I manage a few production Red Hat Enterprise Linux servers that, until Wednesday of this week, were all running RHEL 7. RHEL 7 is still well within its support window, but ever since RHEL 8 came out in May of last year I’ve been preparing to proactively upgrade my systems. By chance, I finished my preparations this week, so I scheduled an in-place rebuild of one of my less critical servers for the Wednesday the 29th.
The Upgrade Begins
Because true hardware-based RAID controllers are blisteringly expensive, I like to run simple software RAID arrays with mdadm where possible. The RHEL installer makes it easy to place all your partitions — even the EFI system partition — on an mdadm array during the installation process, so I started my server rebuild by creating a few RAID 1 arrays on the server’s dual HDDs. Later, with the installation complete, I rebooted the server and was greeted by a fresh RHEL 8 login prompt at the console.
Shortly after that, things went sideways. I ran
yum update to pull down security patches and discovered a kernel/firmware update and a GRUB2 update. During the update process, I noticed that the server had slowed to a crawl, so I checked
/proc/mdstat and realized that mdadm was still building the RAID 1 arrays and was eating up all the bandwidth my HDDs could muster while doing so. Impatient, and eager to get out of the loud server room and back to a desk, I decided to reboot the server to apply the kernel update so I could finish setting things up over SSH.
Two minutes later, I was staring at a frozen BIOS splash screen. As I’d just installed a new network card, I immediately suspected hardware problems, so I powered the server down and checked things over. Nothing helped: The hardware seemed fine, but it still wouldn’t boot.
Mdadm is pretty resilient, but since I’d shut the server down mid-verification I hastily assumed I’d somehow broken my RAID setup. Because I hadn’t gotten very far post-installation, I decided to wipe the server and reinstall RHEL 8 to rule out any issues. This time, I let mdadm sit for an hour or so before I touched anything, and then patched and rebooted the server again. Cue the frozen BIOS splash screen.
In hindsight, the common factor was clearly the updates, but as I’d just updated my RHEL 8 development server the day before with no ill effects I didn’t immediately consider a bad update as a possibility. Instead, I reset the BIOS to factory defaults and reviewed all my settings.
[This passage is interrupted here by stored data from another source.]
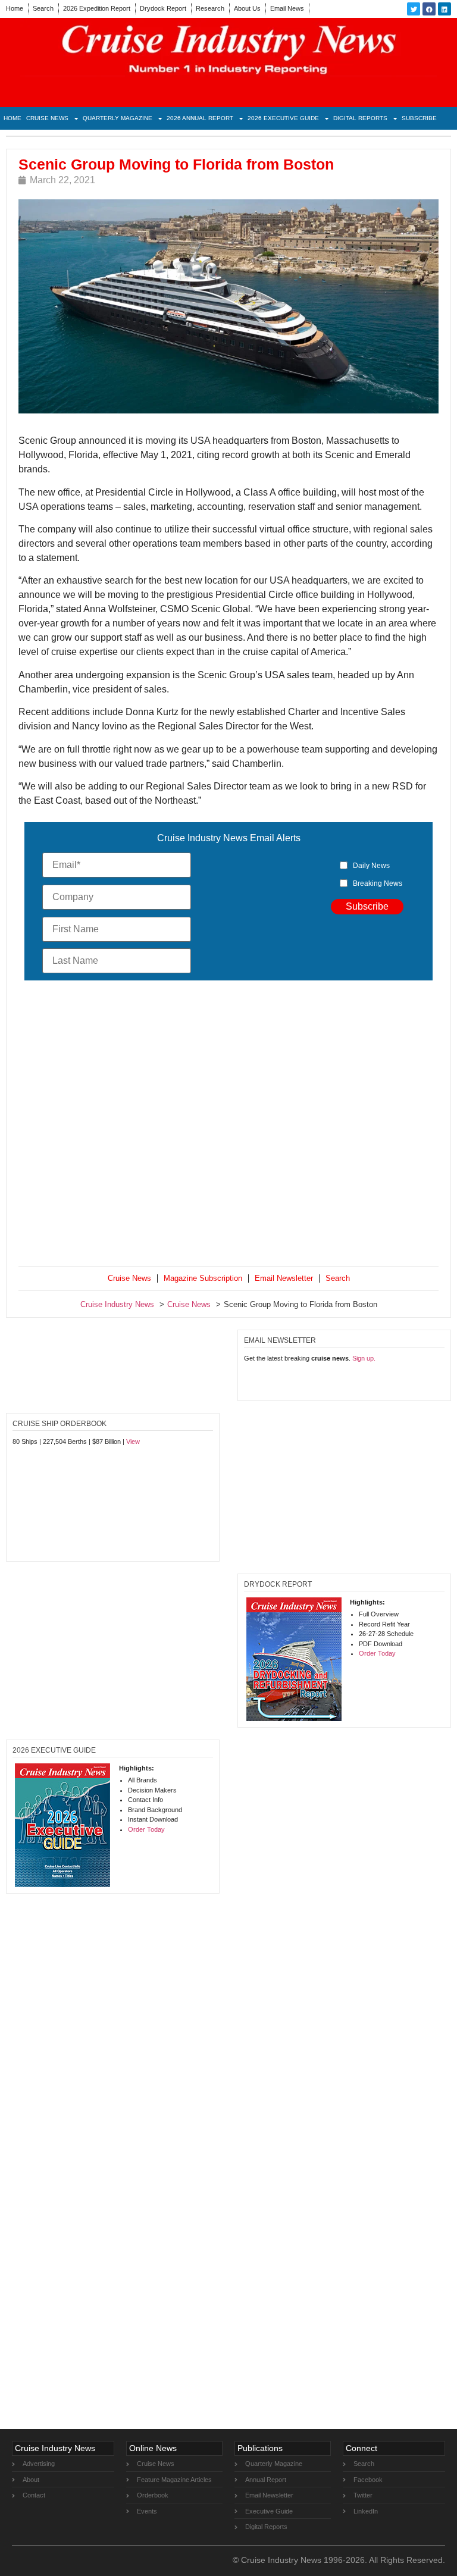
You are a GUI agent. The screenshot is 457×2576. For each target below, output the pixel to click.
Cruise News (47, 118)
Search (43, 8)
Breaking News (377, 883)
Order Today (377, 1653)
When that didn’t help, I rummaged through my drawer of spare parts and grabbed an unused NVMe SSD to replace the server’s frustratingly slow HDDs in case they or the RAID configuration was the source of the problem. After installing RHEL 8 on the new drive, I rebooted the server several times to verify everything worked before applying updates. Once again, everything was fine until I applied the GRUB2 updates.
Verifying the Problem
Faced with what now seemed to be a bootloader issue, I went back to my RHEL 8 development server and updated it again. Sure enough, a new GRUB2 update popped up, and when I rebooted after applying it I got stuck at a black screen. Confident that I’d narrowed the issue down to a bugged update, I reinstalled RHEL 8 one last time on my production server — this time, skipping the update step — and set about reinstalling software on it.
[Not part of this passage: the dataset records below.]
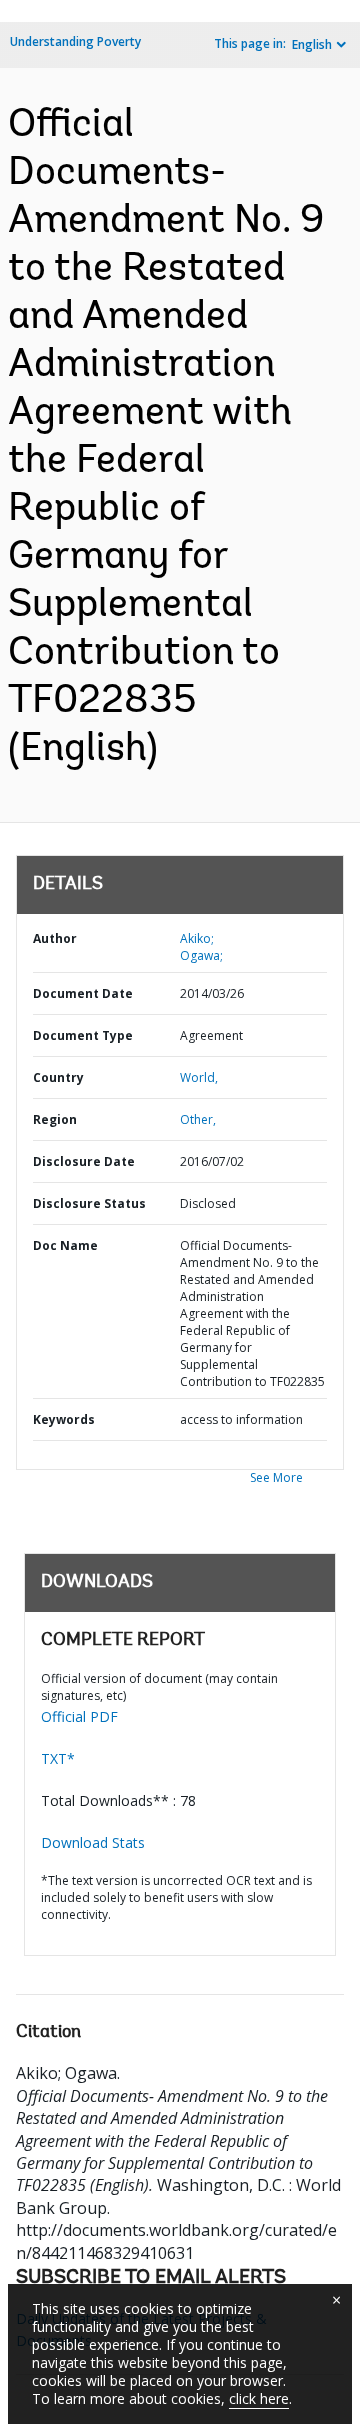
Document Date (83, 993)
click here (259, 2398)
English (312, 44)
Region (55, 1119)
When I finished later that night, I got the Red Hat daily digest email summarizing the latest RHEL updates. As it turned out, Red Hat had released patches for the BootHole vulnerability just a few hours before I arrived on-site in the afternoon ready to rebuild my server. (For reference, the RHEL 8 patch is RHSA-2020:3216 and the RHEL 7 patch is RHSA-2020:3217.) I quickly disabled automatic updates on the rest of my servers and wrote up a hasty bug report at 10:15pm.
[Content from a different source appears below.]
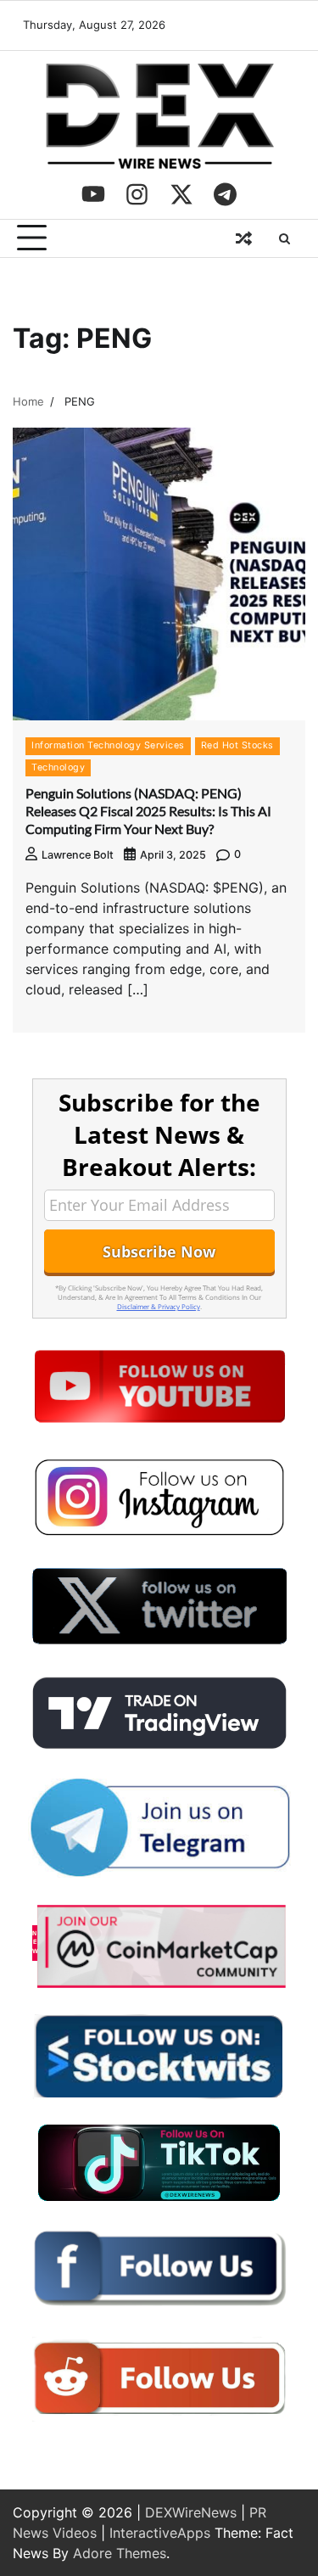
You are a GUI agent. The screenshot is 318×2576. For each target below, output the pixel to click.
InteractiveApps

I woke up on Thursday morning to 50+ email notifications from Bugzilla and a tweet from @nixcraft linking to the bug report. As the day went on, it became apparent that RHEL 7 was also affected and certain Ubuntu systems were suffering from the fallout of a similar patch.
As of the writing of this post, it seems like the specific issue lies with shim rather than GRUB2 itself. Right now, Red Hat is advising that people avoid the broken updates, and they’ve published various workarounds that may come in handy if you’ve already applied them. For the moment, I still have automatic updates disabled, and I’m hoping that Red Hat will publish fixed versions of GRUB2 and shim soon.
In the end, I spent four hours reinstalling RHEL 8, submitted a hastily written bug report, and became the anonymous “user” mentioned in the first paragraph of an Ars Technica article:
Early this morning, an urgent bug showed up at Red Hat’s bugzilla bug tracker—a user discovered that the RHSA_2020:3216 grub2 security update and RHSA-2020:3218 kernel security update rendered an RHEL 8.2 system unbootable.